Forces & Friction: Calculating Normal Force & Horizontal Force

[santoki]

Homework Statement

A man is pulling a 40.0 kg crate across a level floor with a horizontal force, and the coefficient of kinetic friction is μk = 0.59 for the crate and the floor.

14. What is the normal force acting on the box?
a) 231 N
b) 340 N
c) 196 N
d) 392 N

15. What horizontal force must the man apply to get the crate to accelerate at 2.0 m/s2 ?
a) 311 N
b) 231 N
c) 81 N
d) 40 N

2. The attempt at a solution

For 14:
N = mg = (40.0)(9.8) = 392N

For 15:
N-F_x = ma_x
392 - F_x = (40.0)(2.0)
F_x = 312N

but there's no 312N there and I didn't even incorporate the μk?

 

[Chestermiller]

Did you draw a free body diagram? Is N a horizontal force or a vertical force?

Chet

 

[santoki]

Did you draw a free body diagram? Is N a horizontal force or a vertical force?

Chet

N is a horizontal force.

 

[haruspex]

N is a horizontal force.

No, it's a vertical force, the vertical component of the reaction from the floor.
What, then, is the frictional force?
What is the relationship between the frictional force, the applied force, and the resulting acceleration? (Your equation was wrong.)

 

[HalfLostAndSearching]

Your calculations for the normal force and horizontal force appear to be correct.

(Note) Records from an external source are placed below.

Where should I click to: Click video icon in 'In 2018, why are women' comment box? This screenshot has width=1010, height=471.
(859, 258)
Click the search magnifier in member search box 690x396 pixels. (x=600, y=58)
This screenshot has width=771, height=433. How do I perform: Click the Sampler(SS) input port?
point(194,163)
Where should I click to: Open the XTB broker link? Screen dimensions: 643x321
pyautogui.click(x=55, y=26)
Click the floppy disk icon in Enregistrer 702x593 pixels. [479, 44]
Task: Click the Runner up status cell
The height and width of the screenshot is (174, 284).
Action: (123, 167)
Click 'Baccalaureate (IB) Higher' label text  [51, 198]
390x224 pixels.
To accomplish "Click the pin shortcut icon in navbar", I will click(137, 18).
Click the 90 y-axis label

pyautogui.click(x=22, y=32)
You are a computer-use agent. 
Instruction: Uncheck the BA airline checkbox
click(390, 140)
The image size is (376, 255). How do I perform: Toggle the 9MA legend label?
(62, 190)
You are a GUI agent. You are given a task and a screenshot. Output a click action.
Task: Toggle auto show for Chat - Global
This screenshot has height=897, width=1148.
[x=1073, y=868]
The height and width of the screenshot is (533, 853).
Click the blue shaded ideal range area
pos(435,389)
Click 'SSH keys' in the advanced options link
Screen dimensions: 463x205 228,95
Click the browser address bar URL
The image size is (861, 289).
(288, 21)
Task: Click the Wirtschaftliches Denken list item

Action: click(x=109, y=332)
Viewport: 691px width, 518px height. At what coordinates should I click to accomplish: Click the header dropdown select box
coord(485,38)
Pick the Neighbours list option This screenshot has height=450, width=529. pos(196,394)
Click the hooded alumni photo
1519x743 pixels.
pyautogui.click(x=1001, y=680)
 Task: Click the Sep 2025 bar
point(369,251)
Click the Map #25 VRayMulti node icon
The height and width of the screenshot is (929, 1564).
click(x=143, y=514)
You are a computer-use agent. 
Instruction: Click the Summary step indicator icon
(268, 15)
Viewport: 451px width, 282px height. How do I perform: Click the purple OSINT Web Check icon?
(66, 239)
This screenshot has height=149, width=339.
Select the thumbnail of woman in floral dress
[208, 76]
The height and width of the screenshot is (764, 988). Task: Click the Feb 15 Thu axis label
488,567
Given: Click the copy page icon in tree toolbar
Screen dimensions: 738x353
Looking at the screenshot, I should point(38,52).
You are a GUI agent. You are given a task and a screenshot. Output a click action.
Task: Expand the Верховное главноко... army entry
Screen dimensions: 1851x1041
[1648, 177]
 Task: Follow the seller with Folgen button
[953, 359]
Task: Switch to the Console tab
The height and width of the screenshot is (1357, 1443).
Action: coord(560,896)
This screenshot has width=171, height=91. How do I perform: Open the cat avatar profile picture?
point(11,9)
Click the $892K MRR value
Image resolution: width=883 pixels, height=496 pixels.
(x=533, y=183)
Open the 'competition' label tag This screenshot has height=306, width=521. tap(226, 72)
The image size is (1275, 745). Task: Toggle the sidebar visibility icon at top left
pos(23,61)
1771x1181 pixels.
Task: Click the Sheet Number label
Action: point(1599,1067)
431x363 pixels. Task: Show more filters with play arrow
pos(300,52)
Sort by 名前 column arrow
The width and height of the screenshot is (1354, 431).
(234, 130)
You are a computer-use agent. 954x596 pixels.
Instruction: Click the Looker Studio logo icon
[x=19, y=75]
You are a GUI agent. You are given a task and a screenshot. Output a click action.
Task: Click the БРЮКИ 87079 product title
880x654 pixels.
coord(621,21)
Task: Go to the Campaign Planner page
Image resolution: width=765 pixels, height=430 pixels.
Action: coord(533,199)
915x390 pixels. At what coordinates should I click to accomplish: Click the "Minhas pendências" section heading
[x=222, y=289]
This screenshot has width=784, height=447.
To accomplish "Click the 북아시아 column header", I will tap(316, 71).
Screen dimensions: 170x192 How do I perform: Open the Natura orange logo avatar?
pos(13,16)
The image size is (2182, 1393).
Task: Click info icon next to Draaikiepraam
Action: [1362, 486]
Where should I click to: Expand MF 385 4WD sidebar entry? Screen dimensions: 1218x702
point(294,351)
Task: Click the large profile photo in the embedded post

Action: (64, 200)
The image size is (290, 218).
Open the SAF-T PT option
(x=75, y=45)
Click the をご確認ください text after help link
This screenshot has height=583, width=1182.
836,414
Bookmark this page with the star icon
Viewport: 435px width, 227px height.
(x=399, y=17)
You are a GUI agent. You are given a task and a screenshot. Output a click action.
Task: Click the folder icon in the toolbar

However, for question 15, you also need to take into account the frictional force, which is equal to μkN. So the equation should be N-Fx-μkN = max. Substituting the value for N, we get 392-Fx-(0.59)(392) = (40.0)(2.0). Solving for Fx gives a value of 234.8 N, which is closest to option a) 231 N. Therefore, the horizontal force the man must apply to get the crate to accelerate at 2.0 m/s2 is approximately 234.8 N.